Stephanie Lau—Knaut Lab

Title: Molecular Control of Chemokine-Guided Cell Migration

Date: May 18, 2020

Abstract: Chemokine-guided cell migration is a fundamental process in development and immunity. One prominent chemokine is CXCL12 (also known as SDF1), which binds and signals through the G-protein coupled receptor CXCR4 to guide the migration of many cell types, including neuronal, immune, germ, and vascular cells.

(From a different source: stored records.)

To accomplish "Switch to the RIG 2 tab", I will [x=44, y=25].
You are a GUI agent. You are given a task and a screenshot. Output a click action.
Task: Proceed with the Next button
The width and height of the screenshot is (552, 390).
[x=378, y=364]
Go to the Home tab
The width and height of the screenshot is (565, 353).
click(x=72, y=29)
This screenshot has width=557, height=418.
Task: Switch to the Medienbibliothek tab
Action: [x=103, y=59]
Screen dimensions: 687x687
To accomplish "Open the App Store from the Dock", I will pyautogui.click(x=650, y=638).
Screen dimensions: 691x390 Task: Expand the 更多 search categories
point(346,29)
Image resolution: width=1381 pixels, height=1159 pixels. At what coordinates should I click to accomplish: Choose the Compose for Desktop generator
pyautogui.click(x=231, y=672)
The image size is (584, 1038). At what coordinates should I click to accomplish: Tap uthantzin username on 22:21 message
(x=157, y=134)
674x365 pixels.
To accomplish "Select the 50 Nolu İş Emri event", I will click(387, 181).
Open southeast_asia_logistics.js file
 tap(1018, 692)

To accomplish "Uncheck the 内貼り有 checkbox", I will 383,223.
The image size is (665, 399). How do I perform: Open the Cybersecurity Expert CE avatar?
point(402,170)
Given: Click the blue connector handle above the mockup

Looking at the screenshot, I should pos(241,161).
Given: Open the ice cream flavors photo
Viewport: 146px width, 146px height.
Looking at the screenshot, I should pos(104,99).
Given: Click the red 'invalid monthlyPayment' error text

CXCL12-guided cell migration is normally very precise and robust but irregularities in CXCL12 concentrations and CXCR4 signaling can affect cell migration and lead to pathology such as a rare disease in humans called WHIM syndrome whereby patients develop varying symptoms of warts, hypogammaglobulinemia, immunodeficiency, and myelokathexis.

To understand how cells in vivo extract directional behavior from CXCL12, we took advantage of the optical accessibility and genetic amenability of the zebrafish posterior lateral line primordium (primordium), a tissue that uses CXCL12-guided migration, to measure endogenous CXCL12 signaling concentrations and CXCR4 receptor behavior. We found that cells sense CXCL12 concentrations around the dissociation constant, Kd, with its signaling receptor CXCR4. At concentrations around the Kd, the signal-to-noise is greatest and cells are most sensitive to the small differences in chemokine concentrations.

We found that the CXCL12 concentrations were maintained around the Kd by a bona fide negative feedback loop with the second CXCL12 receptor, ACKR3 (also known as CXCR7), which does not signal and instead scavenges and degrades CXCL12. When the CXCL12-CXCR4 Kd was mismatched or the CXCL12-ACKR3 negative feedback loop was broken, the signal-to-noise became less optimal and cells migrated less directionally and slower. In humans, increased CXCR4 signaling through a mutation in the cytoplasmic tail of CXCR4 is thought to be the molecular pathogenesis of WHIM syndrome. We investigated the function of CXCR4WHIM and found that the CXCR4WHIM receptor was more sensitive to CXCL12 because it stayed on the cell membrane whereas the wild-type receptor was internalized and degraded. Overall, these results demonstrate new molecular mechanisms regulating chemokine levels and receptor signaling to guide precise cell migration in a living animal.